Overview
Immunoglobulins are polypeptide molecules produced by plasma cells and are classified into five major types: IgG, IgA, IgM, IgD, and IgE. Each immunoglobulin molecule consists of two identical heavy chains and two identical light chains connected by disulfide bonds. Light chains are of two types, kappa and lambda, with a normal kappa to lambda ratio of approximately 2:1. Restricted expression of either kappa or lambda light chains indicates monoclonality and suggests a neoplastic plasma cell process such as kappa or lambda light chain myeloma. Measurement of kappa light chains plays a key role in assessing plasma cell disorders.
Symptoms
Kappa light chain–related disorders do not produce specific symptoms by themselves; instead, clinical manifestations arise from the underlying plasma cell dyscrasia. Patients may present with features related to multiple myeloma, monoclonal gammopathy of undetermined significance, or primary amyloidosis.
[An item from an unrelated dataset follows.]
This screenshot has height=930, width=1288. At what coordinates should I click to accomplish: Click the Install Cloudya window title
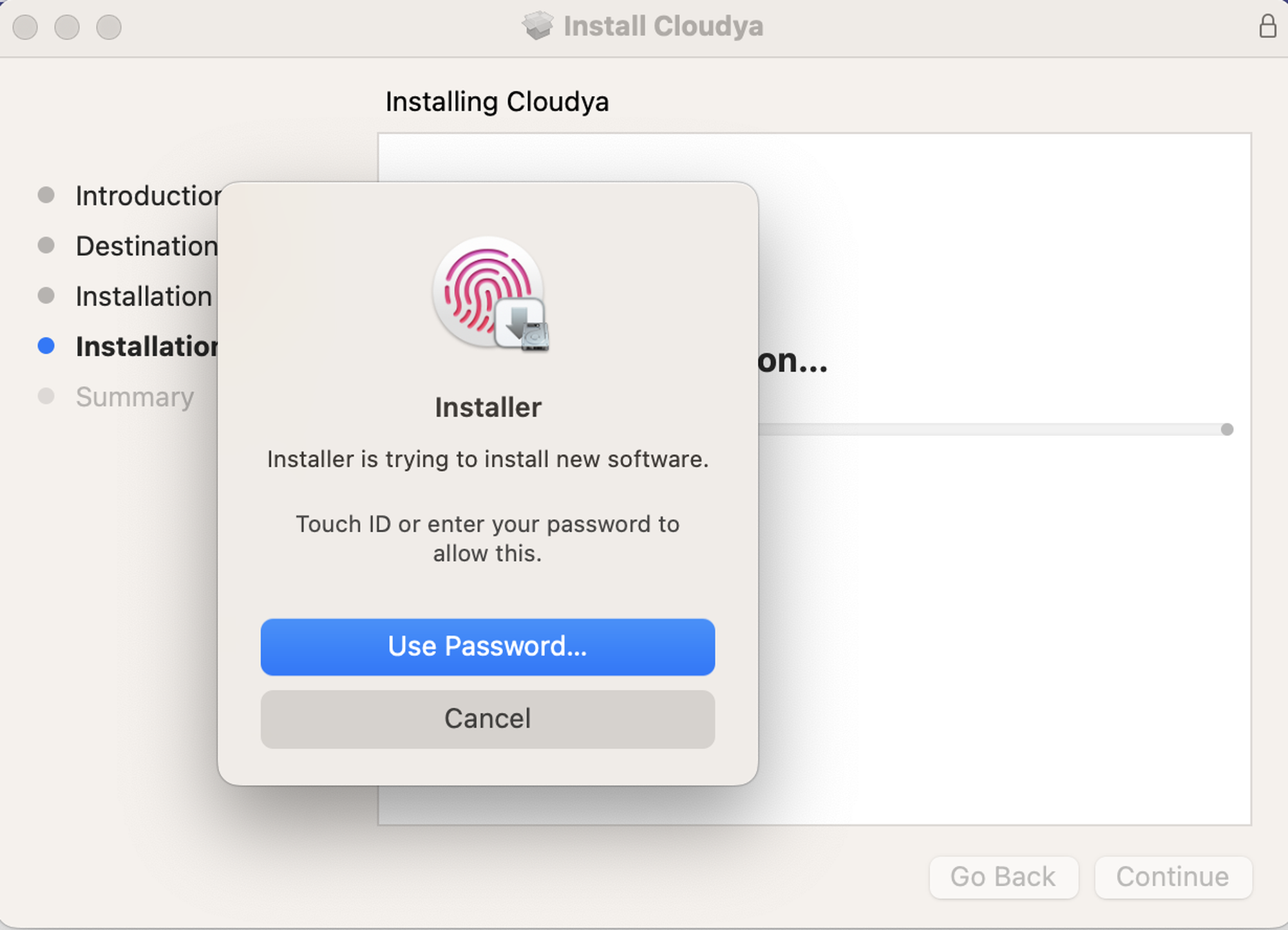[x=663, y=26]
These manifestations result from excessive production and accumulation of monoclonal light chains, leading to organ involvement and systemic complications.
Causes
Plasma cell dyscrasias occur when a single plasma cell becomes neoplastic and produces multiple clones of itself within the bone marrow. This clonal proliferation suppresses normal plasma cells and leads to overproduction of a single type of immunoglobulin or free light chain. Free light chains are those not incorporated into intact immunoglobulins and circulate freely in the blood. In monoclonal gammopathies, excessive production of abnormal kappa light chains leads to an altered kappa/lambda ratio and detectable monoclonal protein.
Risk Factors
Conditions associated with abnormal kappa light chain production include multiple myeloma, particularly oligosecretory or non-secretory forms, monoclonal gammopathy of undetermined significance, and monoclonal light chain amyloidosis. Elevated serum free light chain levels and an abnormal kappa/lambda ratio indicate clonal plasma cell activity and are associated with disease burden and progression. Prognostically, free light chain levels above median values have been linked to poorer outcomes in affected patients.
Prevention
There are no established preventive measures to stop the development of kappa light chain–related plasma cell disorders. Prevention focuses on early detection and monitoring. Laboratory evaluation includes measurement of serum free kappa and lambda light chains, assessment of the kappa/lambda ratio, immunofixation electrophoresis, and immunohistochemistry. Sample collection requires blood, urine, bone marrow aspirates, or tissue specimens depending on the test performed. Proper handling and timely transportation of samples are essential to preserve sample integrity. Regular monitoring allows early diagnosis, risk stratification, and timely management to reduce disease-related complications.